All Saints, broken nails and sequins...

      It's been a long time since I have let myself slip into the doldrums of years ago, those crazy late nights with my sister friends drinking wine and crying over broken hearts and confusing times. Sometimes it feels like yesterday but then others I feel like it was only a dream I had at a much younger age. It's no secret that I have made plenty of mistakes and have traveled near and far to change and grow and be brighter and stronger.

    The last few months have had my so busy and overwhelmed with work and figuring and stabilizing that nothing has brought those bleak winter months back to my heart. But I must not forget that they did, indeed happen. And this past week, they greeted me like an old friend. When I lived in that house where everything happened, I owned a sparkly copper dress unlike anything else I had. Bright and sequined with a short skirt and off the shoulder neckline. I had never worn it but always imagined myself at some fancy new years or Christmas party, decked in sparkles and light. At some point in the last three years I realized I had lost it.


    True to form, on some crazy chance, my older sister recently rented that exact house again and sent me a picture of that very dress. I had found its way through to other renters and back into my family. And soon back to me. Along with that dress comes so many memories, sad ones, happy ones and downright confusing ones. It brought back to me feelings of insecurity and self-doubt. Of longing and restlessness. I felt altogether topsy turvy over the discovery.

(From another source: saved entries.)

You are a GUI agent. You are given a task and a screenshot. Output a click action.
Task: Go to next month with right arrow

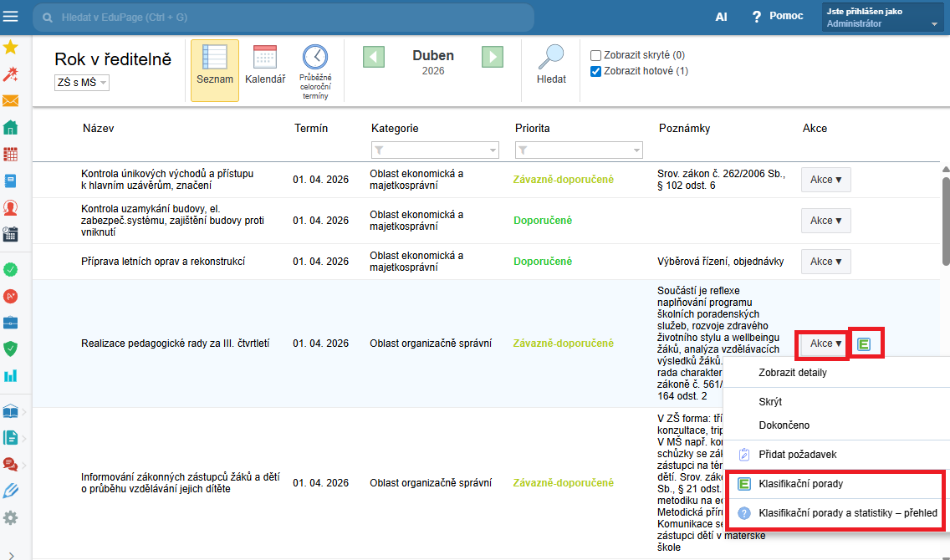tap(493, 57)
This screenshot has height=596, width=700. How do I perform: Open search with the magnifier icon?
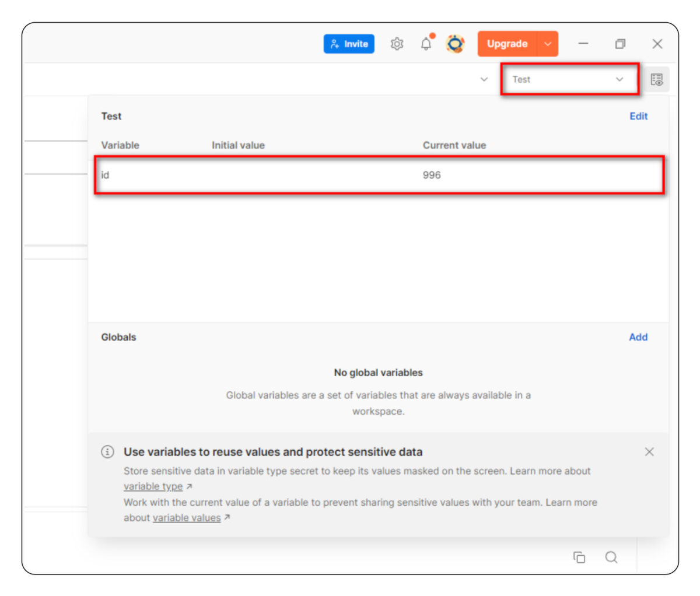[611, 558]
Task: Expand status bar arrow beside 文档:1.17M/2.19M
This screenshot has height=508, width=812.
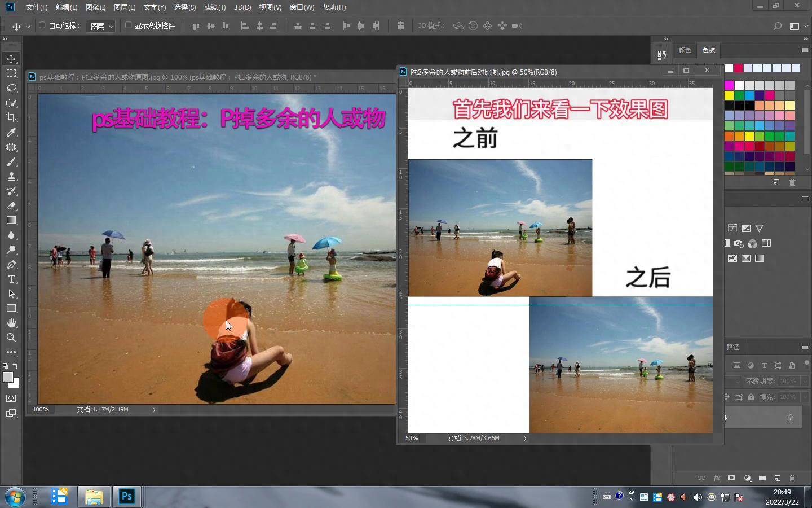Action: click(153, 409)
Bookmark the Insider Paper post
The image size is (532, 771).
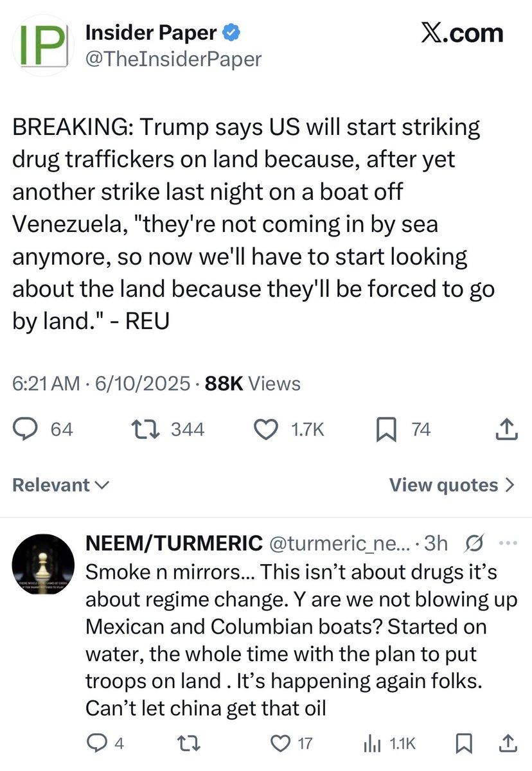[384, 429]
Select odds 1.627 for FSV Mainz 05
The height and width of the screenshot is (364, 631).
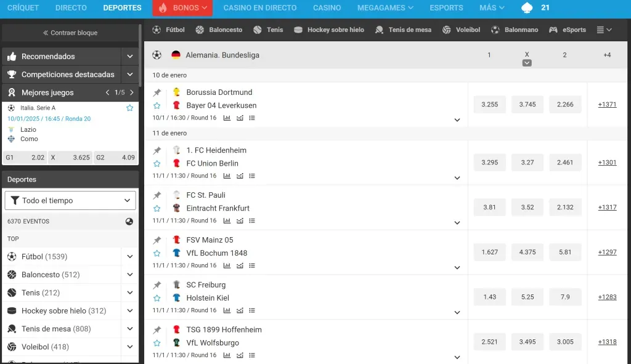pyautogui.click(x=490, y=252)
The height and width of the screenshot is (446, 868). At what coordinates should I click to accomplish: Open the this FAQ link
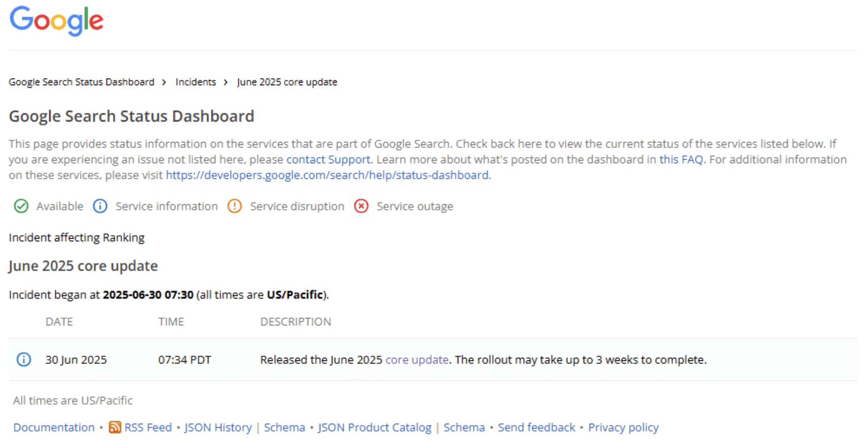tap(681, 160)
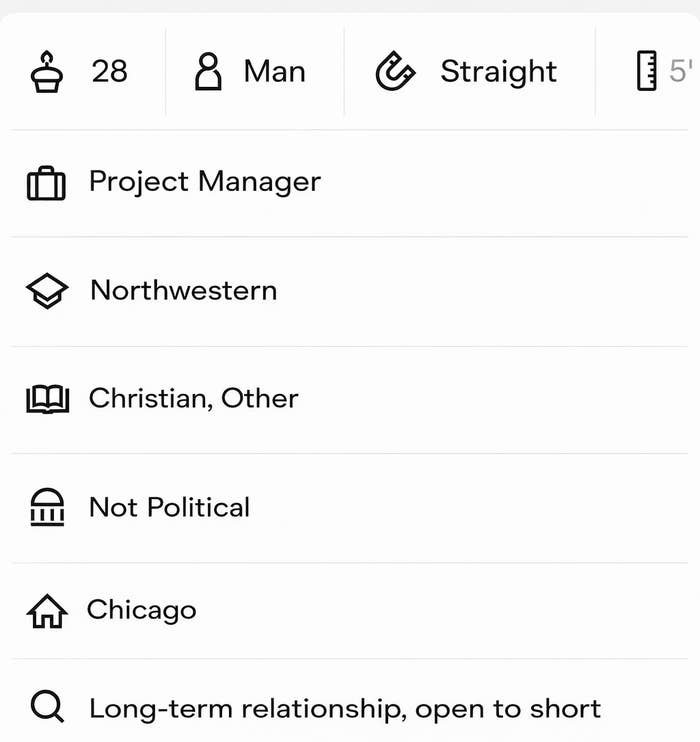The width and height of the screenshot is (700, 742).
Task: Tap the person gender icon
Action: click(208, 72)
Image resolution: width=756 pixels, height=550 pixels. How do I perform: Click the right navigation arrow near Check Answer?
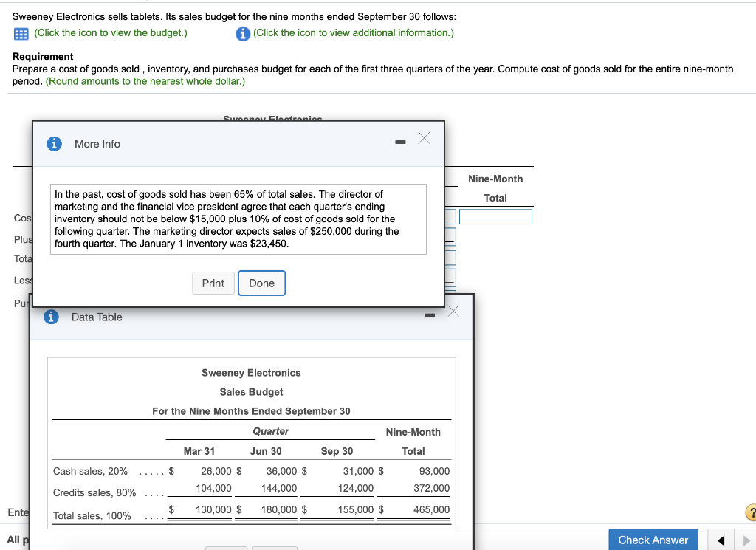[746, 540]
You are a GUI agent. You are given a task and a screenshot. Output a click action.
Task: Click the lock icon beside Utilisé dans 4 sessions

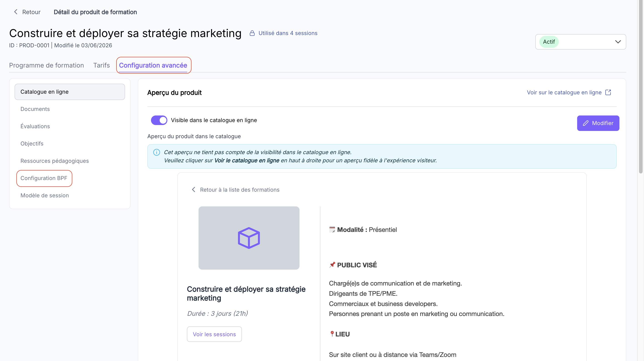click(252, 33)
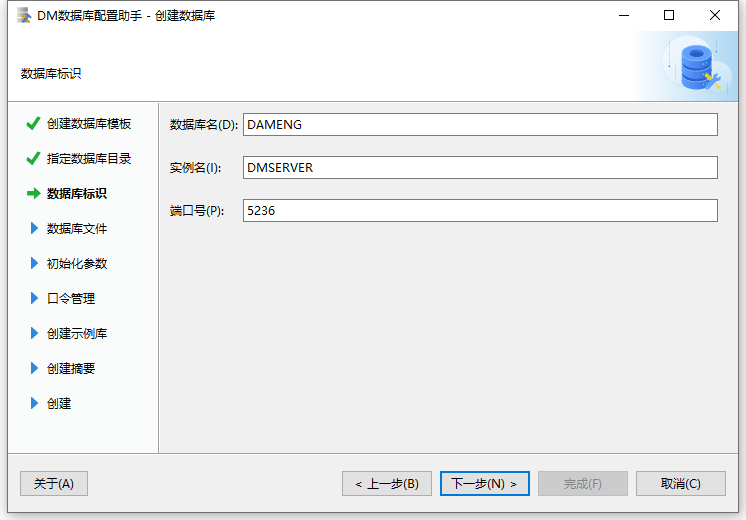This screenshot has width=746, height=520.
Task: Click blue triangle beside 初始化参数
Action: (x=34, y=263)
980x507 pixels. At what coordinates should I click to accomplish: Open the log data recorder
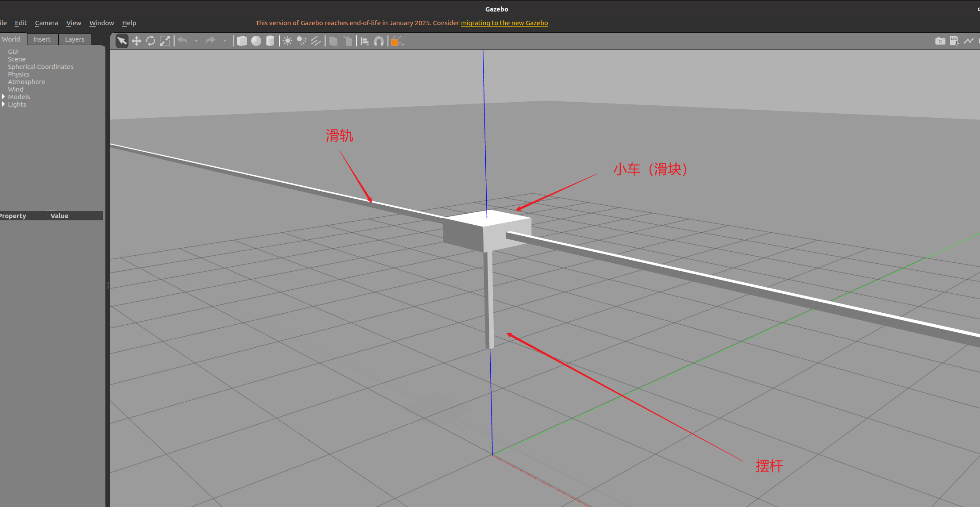(x=954, y=41)
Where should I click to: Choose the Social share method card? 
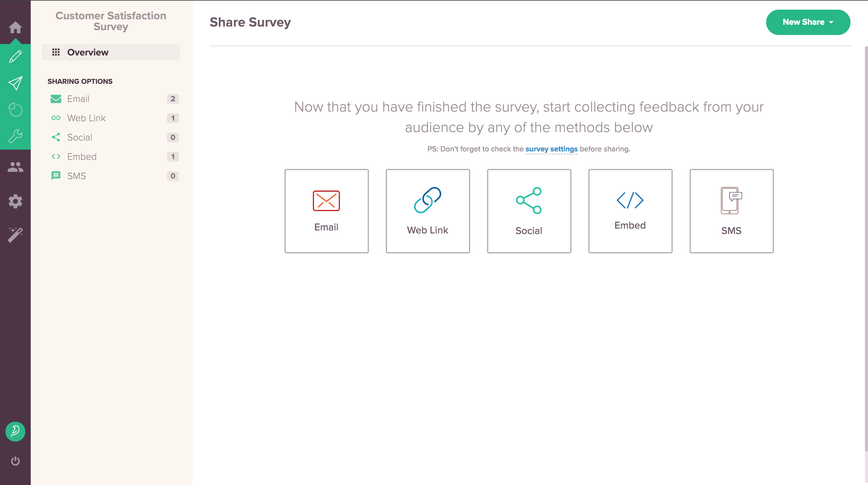529,211
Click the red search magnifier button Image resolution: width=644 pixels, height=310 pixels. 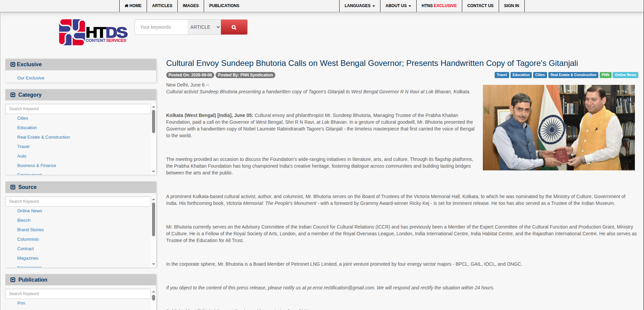[234, 27]
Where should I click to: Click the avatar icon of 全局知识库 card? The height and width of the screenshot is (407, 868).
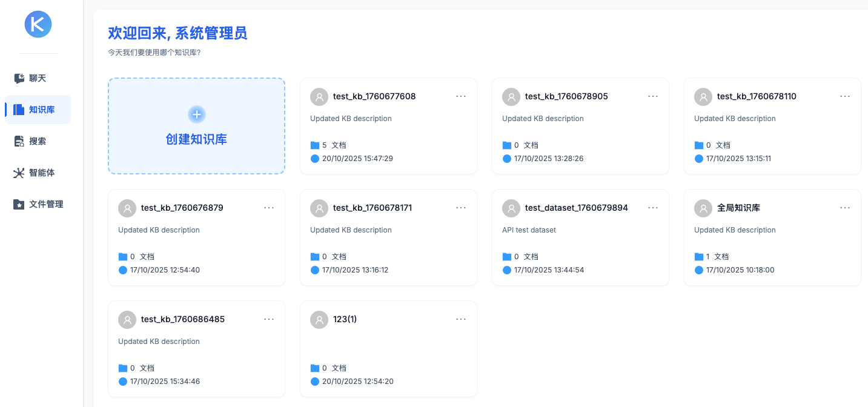(703, 208)
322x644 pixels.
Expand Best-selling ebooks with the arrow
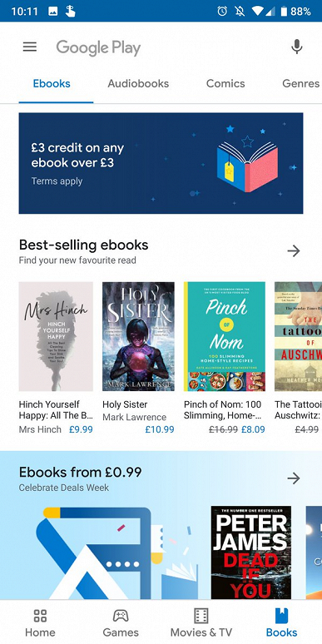(293, 250)
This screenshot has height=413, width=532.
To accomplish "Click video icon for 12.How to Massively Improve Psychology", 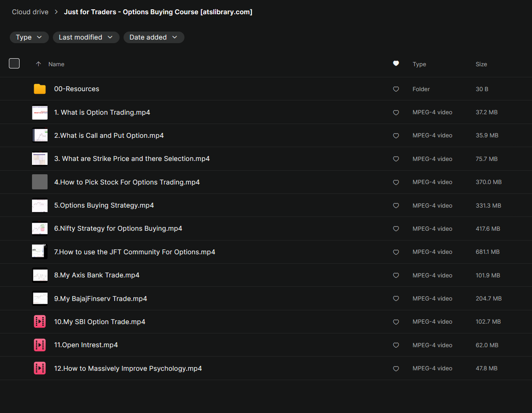I will click(40, 368).
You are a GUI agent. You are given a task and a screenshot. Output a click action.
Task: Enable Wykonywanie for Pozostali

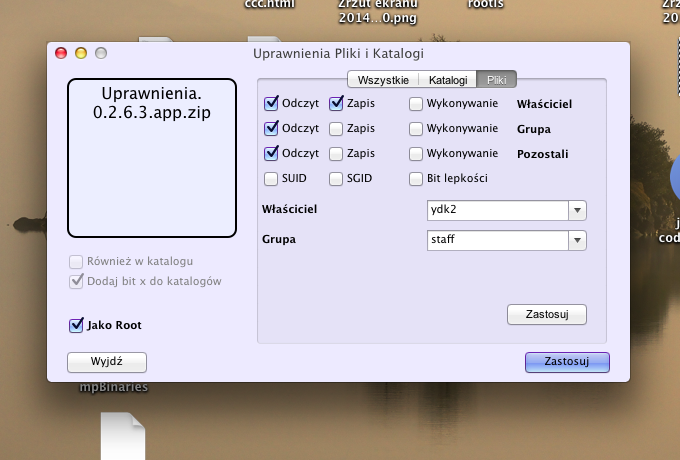tap(416, 153)
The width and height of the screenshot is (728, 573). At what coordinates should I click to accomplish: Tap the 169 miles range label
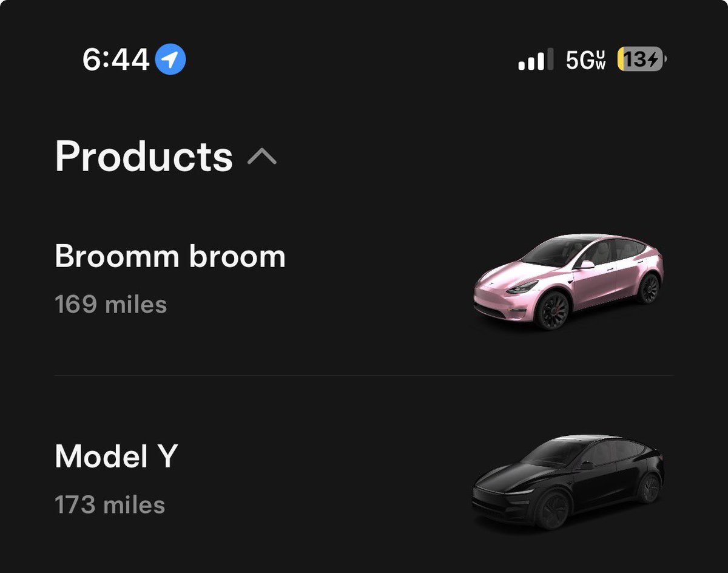point(110,304)
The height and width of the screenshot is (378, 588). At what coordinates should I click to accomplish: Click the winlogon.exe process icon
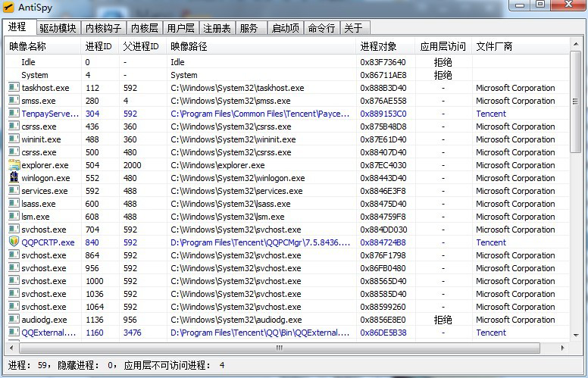click(x=14, y=178)
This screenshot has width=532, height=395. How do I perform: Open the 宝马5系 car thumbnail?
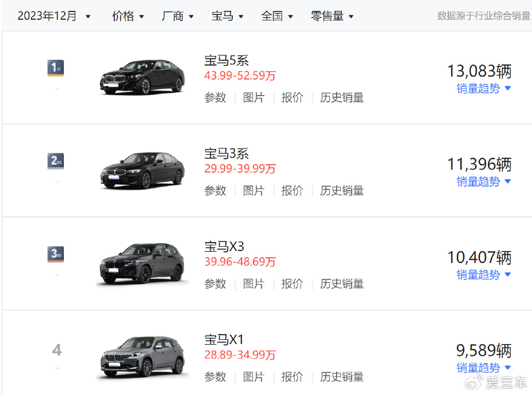142,77
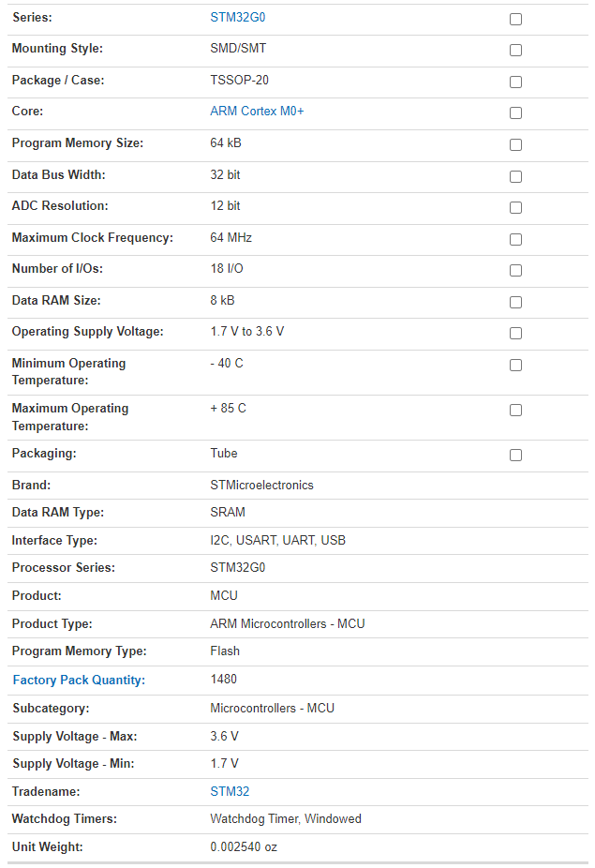Check the Program Memory Size 64 kB box

[x=515, y=145]
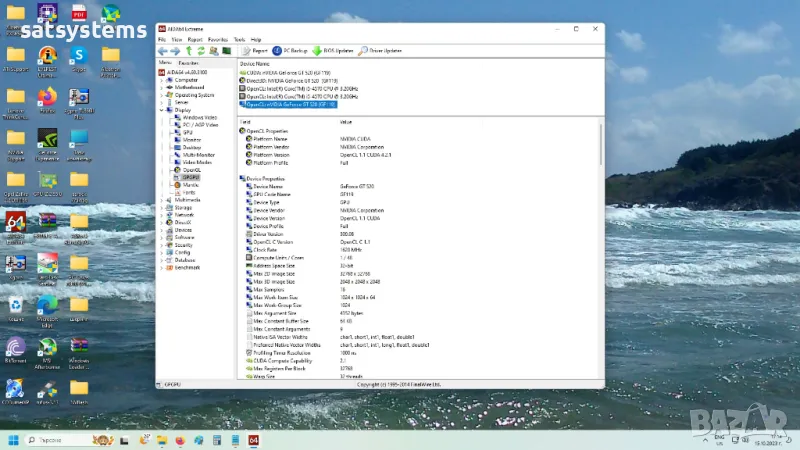Switch to the Favorites tab
This screenshot has height=450, width=800.
click(x=188, y=63)
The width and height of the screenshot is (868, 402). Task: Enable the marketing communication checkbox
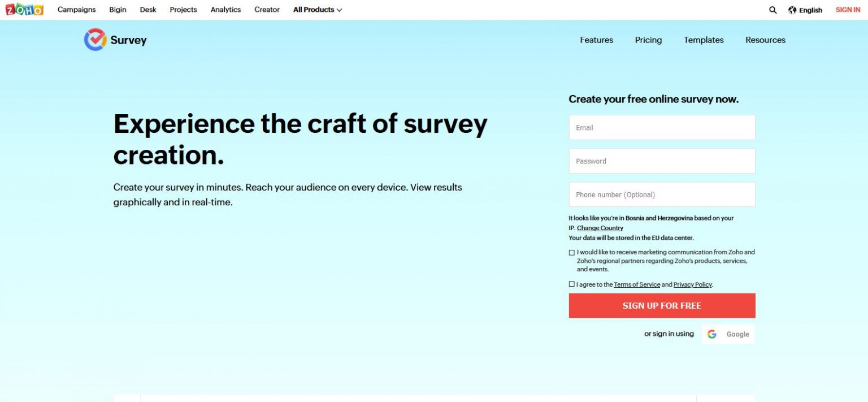point(571,252)
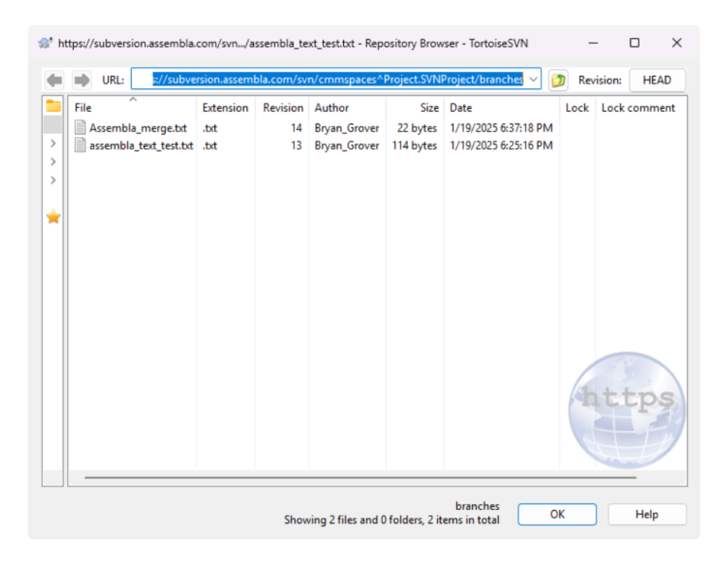Viewport: 728px width, 565px height.
Task: Click Assembla_merge.txt file icon
Action: tap(81, 127)
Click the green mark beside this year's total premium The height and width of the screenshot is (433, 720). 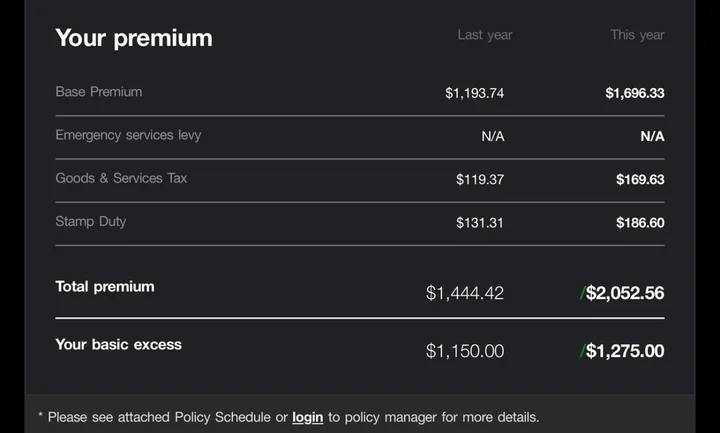click(x=582, y=293)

    I must push it away though, because it is not who I am now, it is not who I have become. It is equally important in it's way. For without those bleak months and harsh trials, I WOULD NOT be the woman I am. I would not have the patience or joy or desires I now have. Do we not all have these sparkly dresses in our lives? Reminders of who we were before misery, during misery and after misery? Reminder of what we could have been and are instead?

   How must we then reconcile with it? How can we turn these feelings of past hurt into comforts and bolsters for the future. I suppose very simply. We are humans, We err. We forgive, We grow, We become brighter and even more sequin covered daily. We can't linger. What I am saying isn't new and it's not the first time I have ever felt this way. However, I always think it is important to remember this lesson. A new year is on it's way and in these last few months of a big year, we should all enjoy the youth we still have and tie our shoes a bit tighter to ready ourselves for the youth we are losing.